Employee Retention Tax Credit
The Act enhances and extends the Employee Retention Tax Credit enacted as part of the CARES Act. The CARES Act established a refundable employee retention tax credit for employers subject to closure due to COVID-19. The tax credit covers 50 percent of wages up to $10,000. The COVID relief act enacts several changes to the credit effective for January 1, 2021, to June 30, 2021:
- Reduces the threshold for employers to qualify from those experiencing a 50 percent or greater reduction in gross receipts to those experiencing a 20 percent or greater reduction. It also provides a safe harbor that allows employers to use prior quarter gross receipts for qualification purposes.

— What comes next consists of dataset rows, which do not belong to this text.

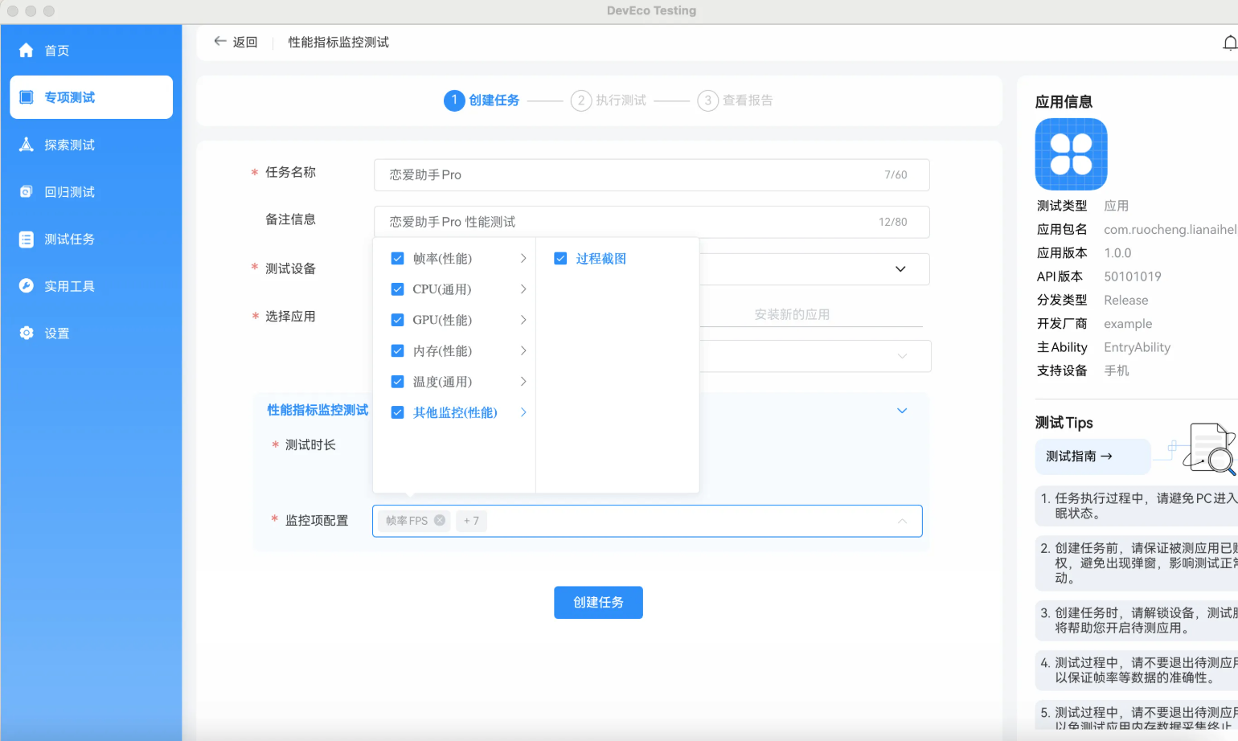Remove the 帧率 FPS tag
Screen dimensions: 1238x741
(439, 520)
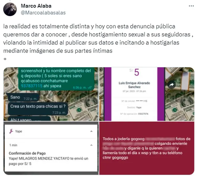Click 'Crea un texto para chicas' message

point(38,109)
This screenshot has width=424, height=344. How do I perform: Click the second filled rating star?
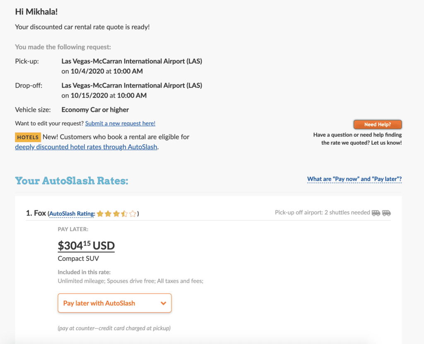pyautogui.click(x=108, y=214)
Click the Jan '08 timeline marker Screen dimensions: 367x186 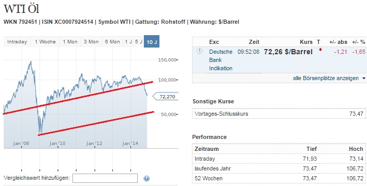point(21,144)
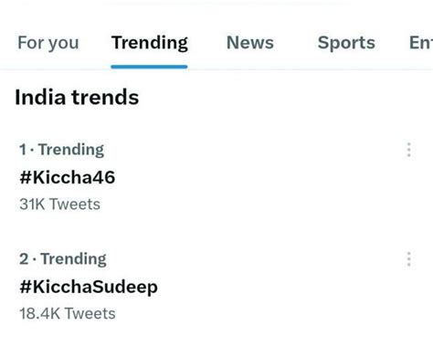The image size is (433, 346).
Task: Click blue underline beneath Trending tab
Action: (149, 67)
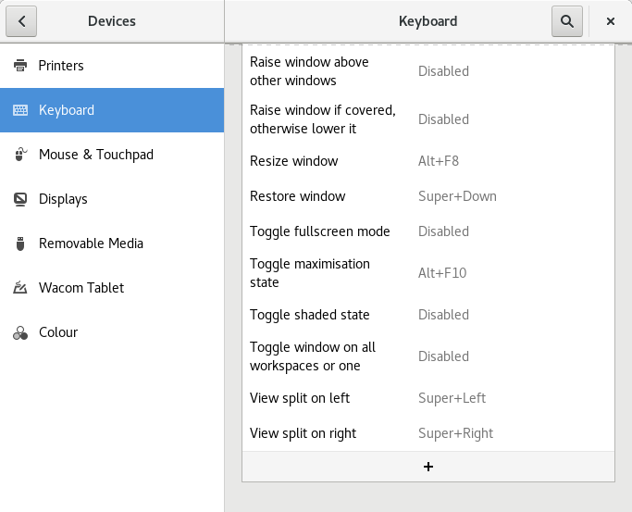The image size is (632, 512).
Task: Open Toggle maximisation state shortcut
Action: click(428, 273)
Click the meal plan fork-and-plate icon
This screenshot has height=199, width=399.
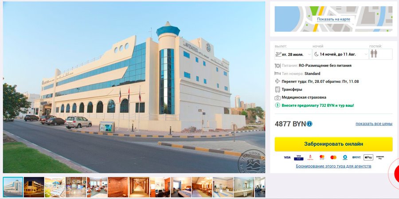point(278,66)
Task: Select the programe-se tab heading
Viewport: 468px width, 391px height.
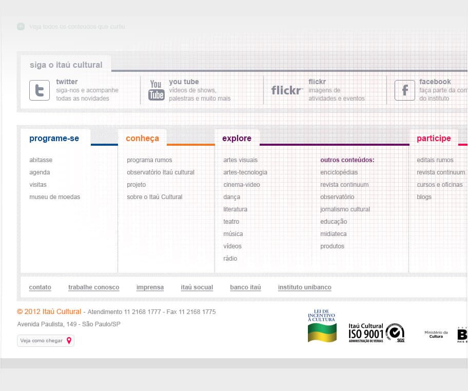Action: coord(54,138)
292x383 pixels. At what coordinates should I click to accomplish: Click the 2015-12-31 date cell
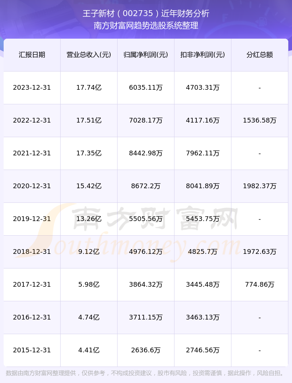[x=32, y=350]
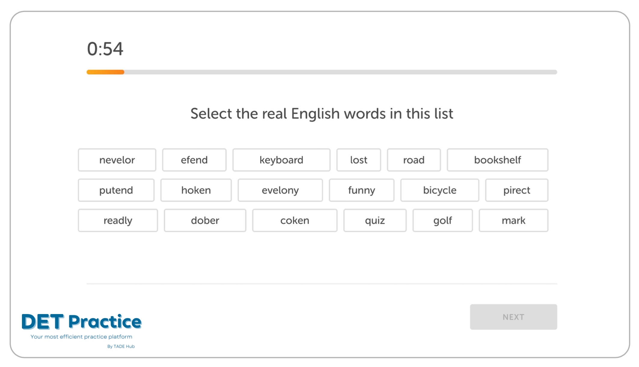The height and width of the screenshot is (367, 639).
Task: Click the fake word 'hoken'
Action: point(196,190)
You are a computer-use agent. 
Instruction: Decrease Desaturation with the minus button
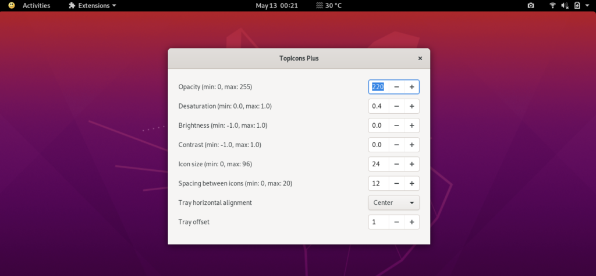[x=396, y=106]
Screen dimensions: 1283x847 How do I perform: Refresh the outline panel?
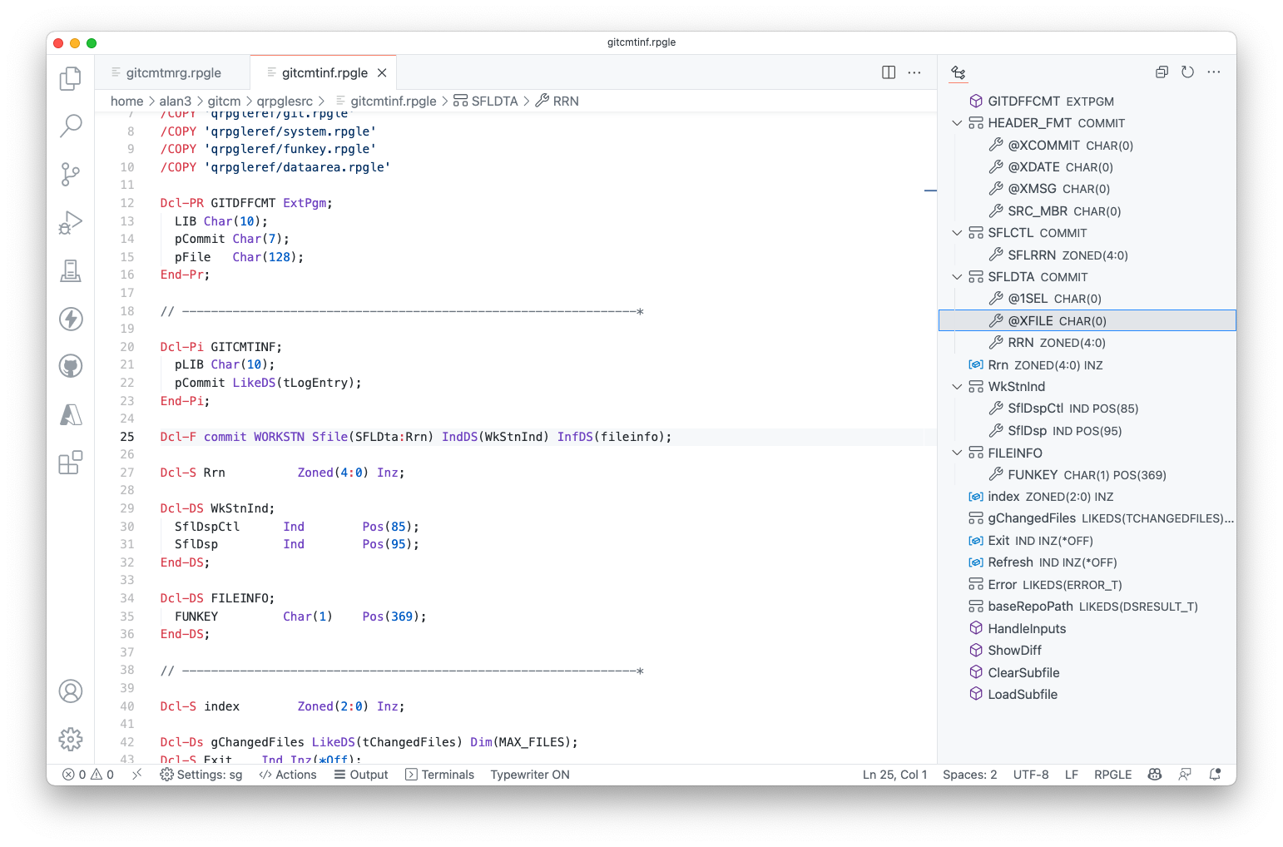pyautogui.click(x=1187, y=72)
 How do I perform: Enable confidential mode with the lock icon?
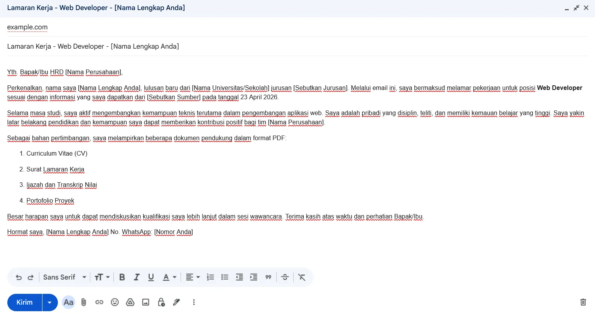pyautogui.click(x=161, y=302)
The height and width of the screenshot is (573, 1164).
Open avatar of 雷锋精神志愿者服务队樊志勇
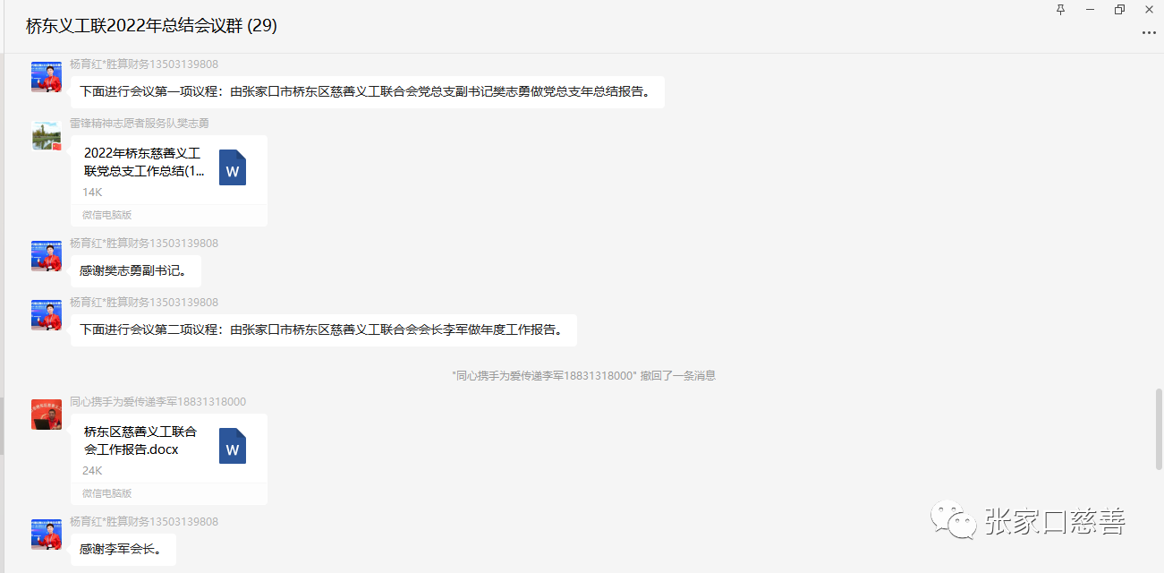(47, 136)
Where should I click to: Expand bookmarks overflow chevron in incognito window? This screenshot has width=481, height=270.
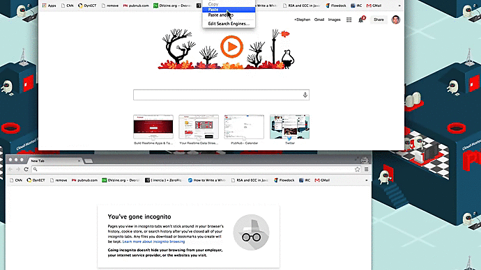click(366, 180)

- Increases the credit rate from 50 percent of wages to 70 percent of wages.
- Replaces the annual $10,000 limit of per-employee qualifying wages to a new quarterly limit of $10,000 per employee.
Finally, retroactive to the effective date of the CARES Act, the new legislation enables taxpayers that did not use forgiven Paycheck Protection Program loans to pay wages to qualify for the Employee Retention Tax Credit.
Energy Efficiency Tax Incentives
The final tax package renewed two important incentives measures that will encourage a transition to a lower carbon future.
First, it makes permanent the Section 179D energy efficiency tax incentive to spur high performance in commercial buildings. Under the provision, newly constructed and rehabbed commercial buildings (four stories and above) placed in service after December 31, 2020 that meet rigorous metric of being 50 percent more efficient than the requirements of the most recent edition of Standard 90.1 published by the American Society of Heating, Refrigerating and Air Conditioning Engineers and the Illuminating Engineering Society of North America will be eligible to claim the deduction.
In addition, buildings that include certain high performance building systems such as HVAC may qualify for a partial credit. The provision also updates the California Nonresidential Alternative Calculation Method of Approval Manual. The deduction rate is indexed to inflation.
The measure also extends the Section 45L tax credit that provides a $2,000 credit for builders of low-rise multifamily properties that go beyond code mandated building energy standards and achieve high effiiciency perfomanceat the end of 2020 but will now be extended for an additional year.